# [LIST OF TASKS]
a: Copy the stretch of the passage on thorns, spines, and prickles from "The predominant function" through "to chemical defenses.".
b: According to the passage on thorns, spines, and prickles, from what tissue are prickles derived?
c: Decide whether each statement agrees with the passage on thorns, spines, and prickles, and quote the words that settle it: (i) Spines are derived from leaves. (ii) Prickles have vascular bundles inside. (iii) Thorns, spines, and prickles are classified as chemical defenses.

Thorns, spines, and prickles

In plant morphology, thorns, spines, and prickles, and in general spinose structures (sometimes called spinose teeth or spinose apical processes), are hard, rigid extensions or modifications of leaves, roots, stems, or buds with sharp, stiff ends, and generally serve the same function: physically defending plants against herbivory.

Prickles on a blackberry branch

Description

In common language, the terms are used more or less interchangeably, but in botanical terms, thorns are derived from shoots (so that they may or may not be branched, they may or may not have leaves, and they may or may not arise from a bud),^[1][2][3][4] spines are derived from leaves (either the entire leaf or some part of the leaf that has vascular bundles inside, like the petiole or a stipule),^[1][2][3][4] and prickles are derived from epidermis tissue (so that they can be found anywhere on the plant and do not have vascular bundles inside^[4]).^[1][2][3]

Leaf margins may also have teeth, and if those teeth are sharp, they are called spinose teeth on a spinose leaf margin^[1][2] (some authors consider them a kind of spine^[2]). On a leaf apex, if there is an apical process (generally an extension of the midvein), and if it is especially sharp, stiff, and spine-like, it may be referred to as spinose or as a pungent apical process^[1] (again, some authors call them a kind of spine^[2]). When the leaf epidermis is covered with very long, stiff trichomes (more correctly called bristles in this case;^[1] for some authors a kind of prickle^[2]), it may be referred to as a hispid vestiture;^[1][2][3] if the trichomes are stinging trichomes, it may be called a urent vestiture.^[1]

There can be found also spines or spinose structures derived from roots.^[5]

Function

The predominant function of thorns, spines, and prickles is deterring herbivory in a mechanical form. For this reason, they are classified as physical or mechanical defenses, as opposed to chemical defenses.

# [DATA SHOWN]
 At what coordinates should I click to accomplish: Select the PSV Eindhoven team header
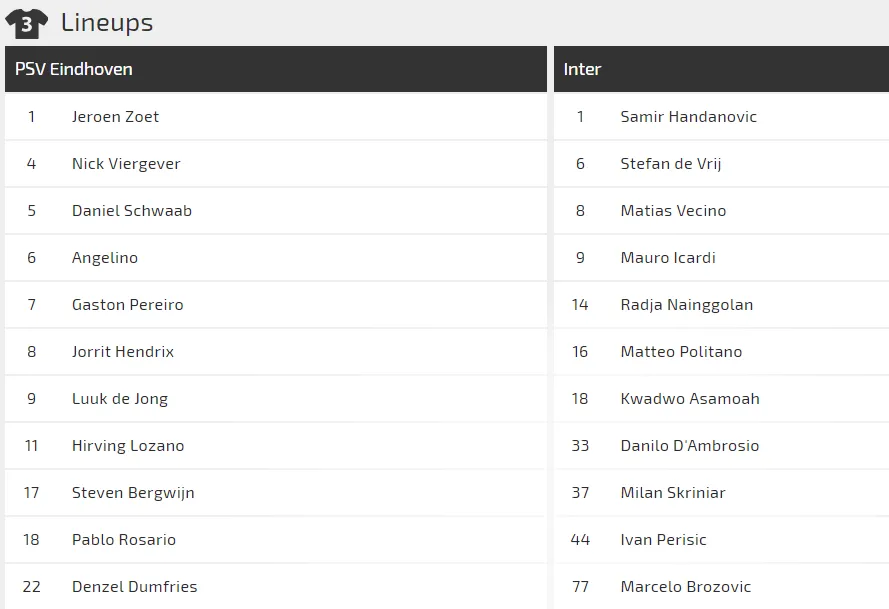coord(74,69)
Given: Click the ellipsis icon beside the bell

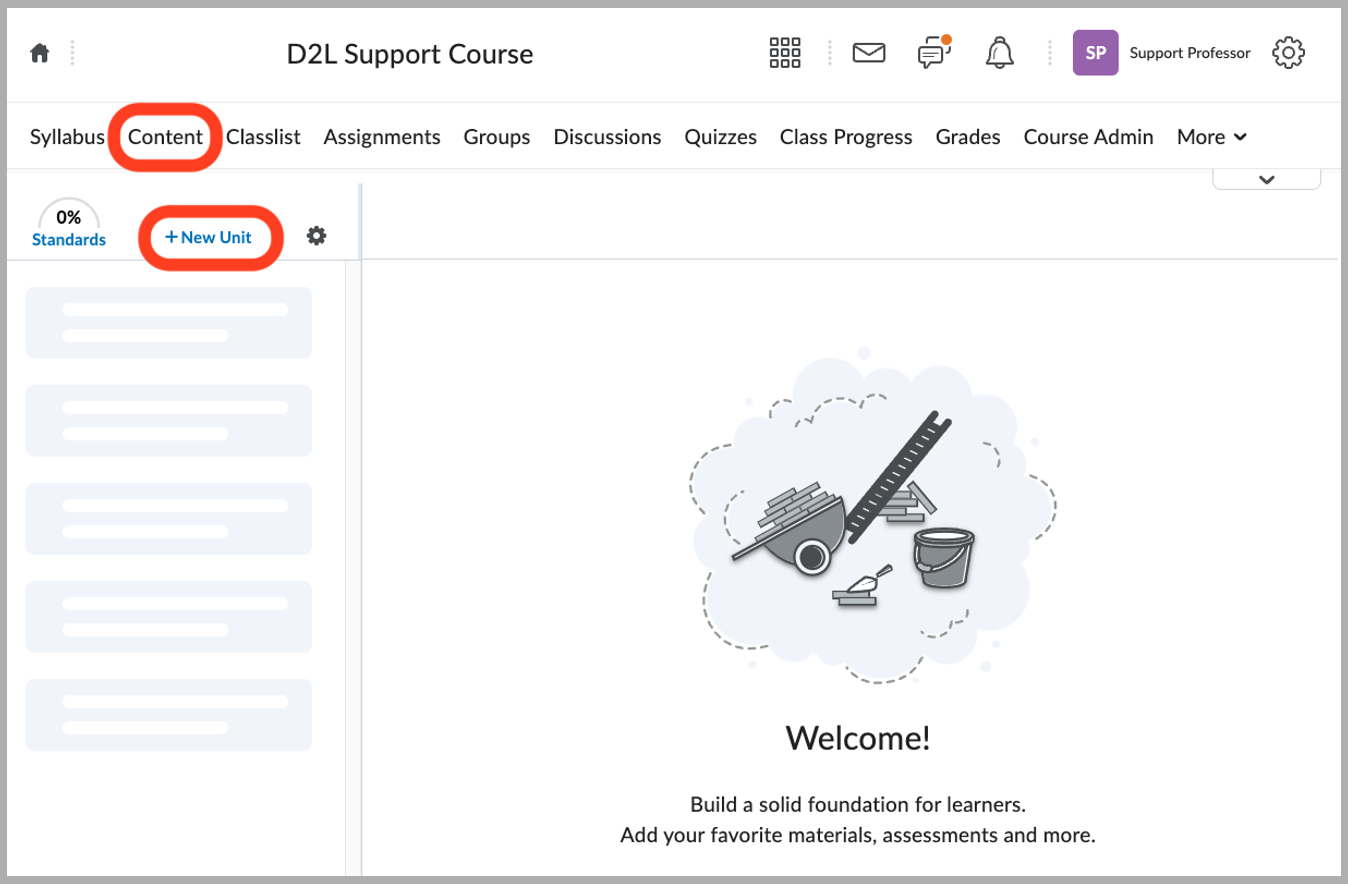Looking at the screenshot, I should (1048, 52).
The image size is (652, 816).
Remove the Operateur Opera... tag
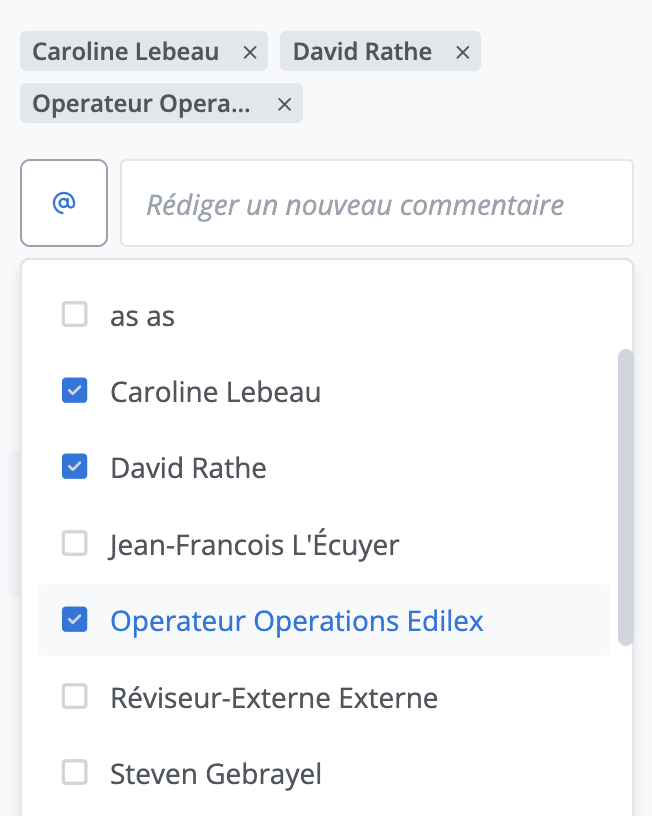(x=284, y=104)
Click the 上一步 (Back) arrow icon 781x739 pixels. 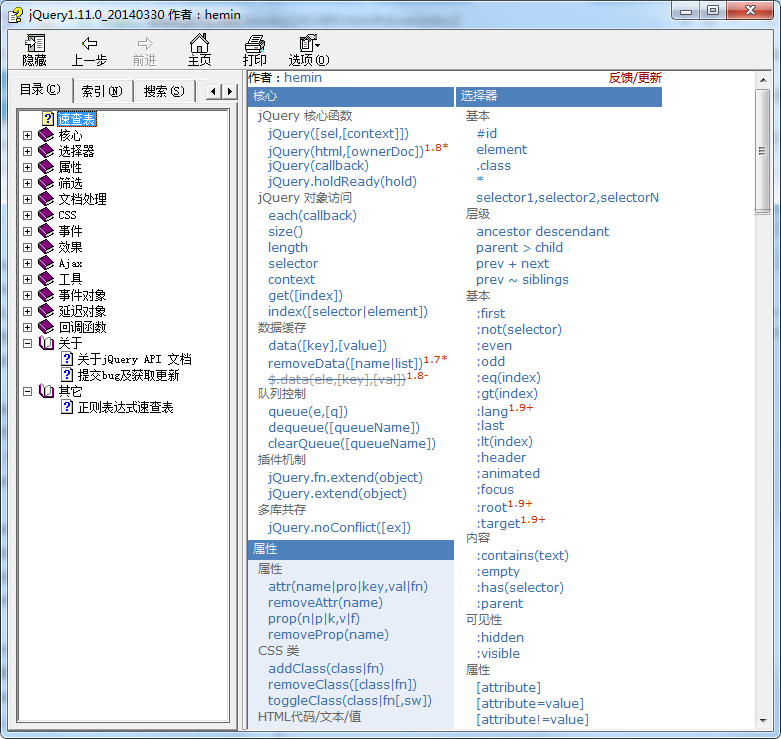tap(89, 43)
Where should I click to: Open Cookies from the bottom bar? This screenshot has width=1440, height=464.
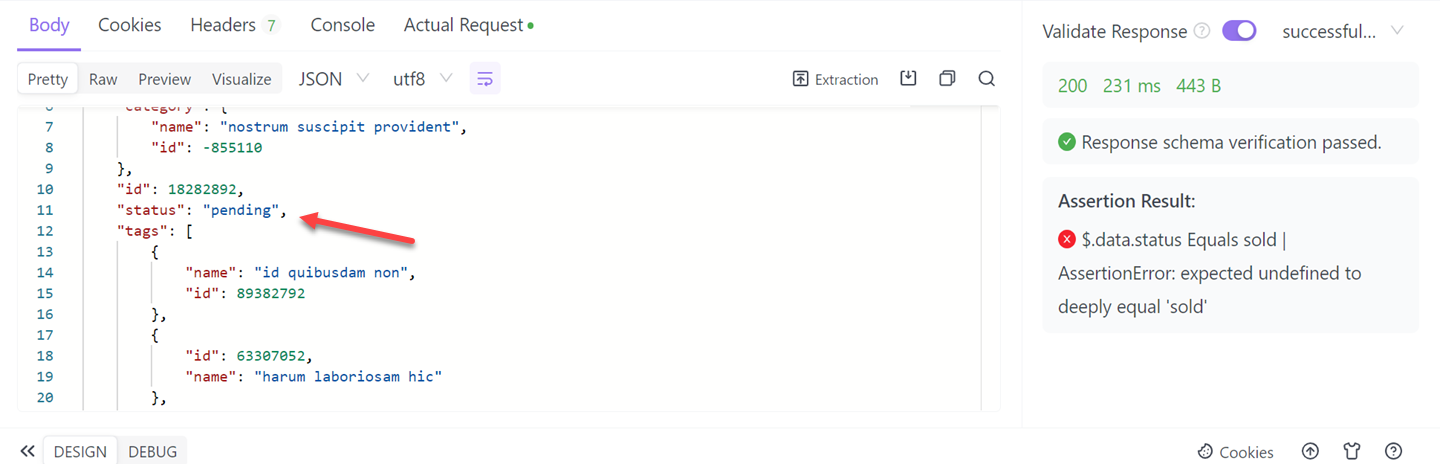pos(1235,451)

==

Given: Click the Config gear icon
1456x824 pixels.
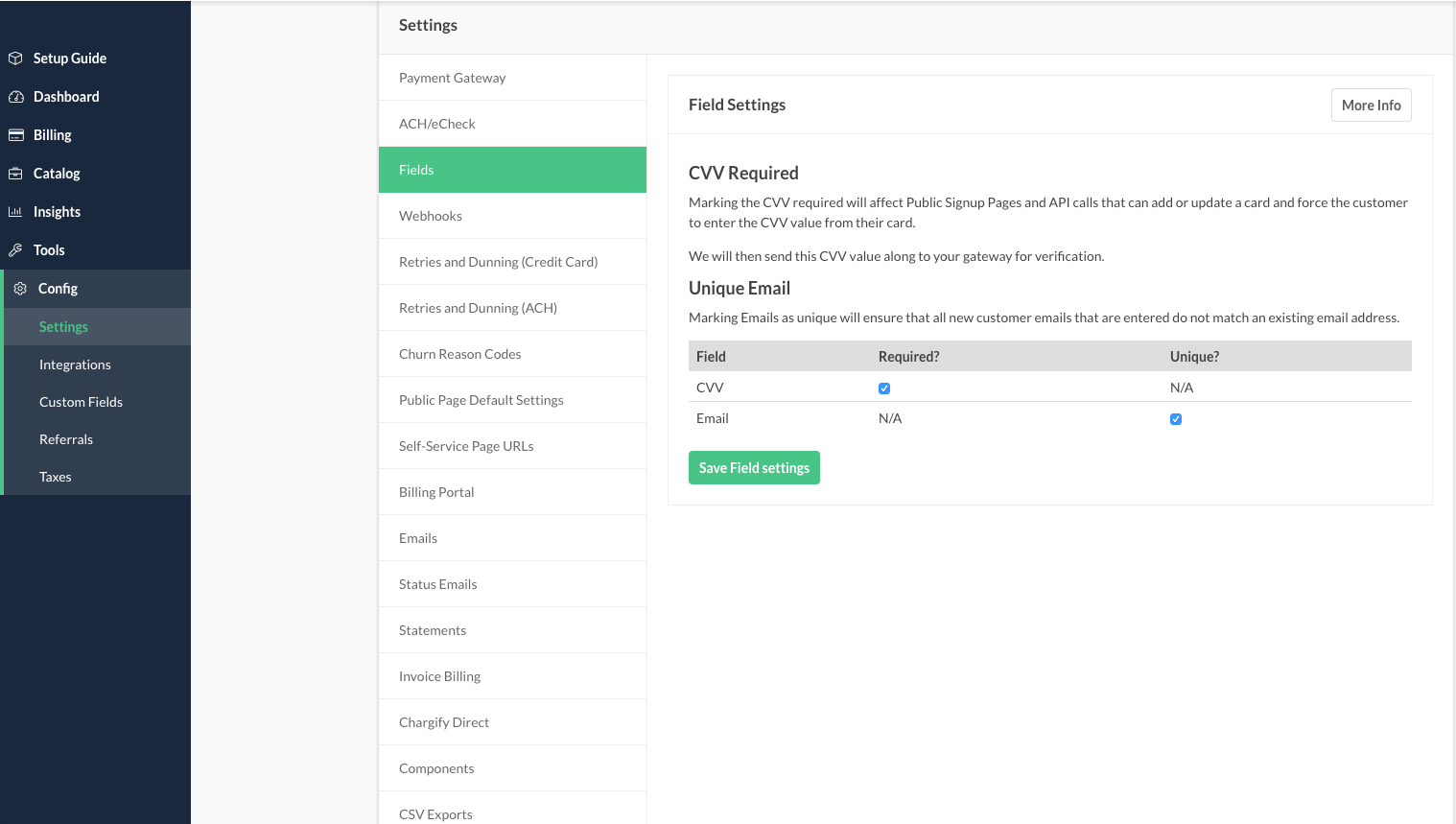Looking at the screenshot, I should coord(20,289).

# [LIST OF SOLUTIONS]
a:
The predominant function of thorns, spines, and prickles is deterring herbivory in a mechanical form. For this reason, they are classified as physical or mechanical defenses, as opposed to chemical defenses.

b: Prickles are derived from epidermis tissue.

c:
(i) Yes: "spines are derived from leaves"
(ii) No: "do not have vascular bundles inside"
(iii) No: "they are classified as physical or mechanical defenses, as opposed to chemical defenses"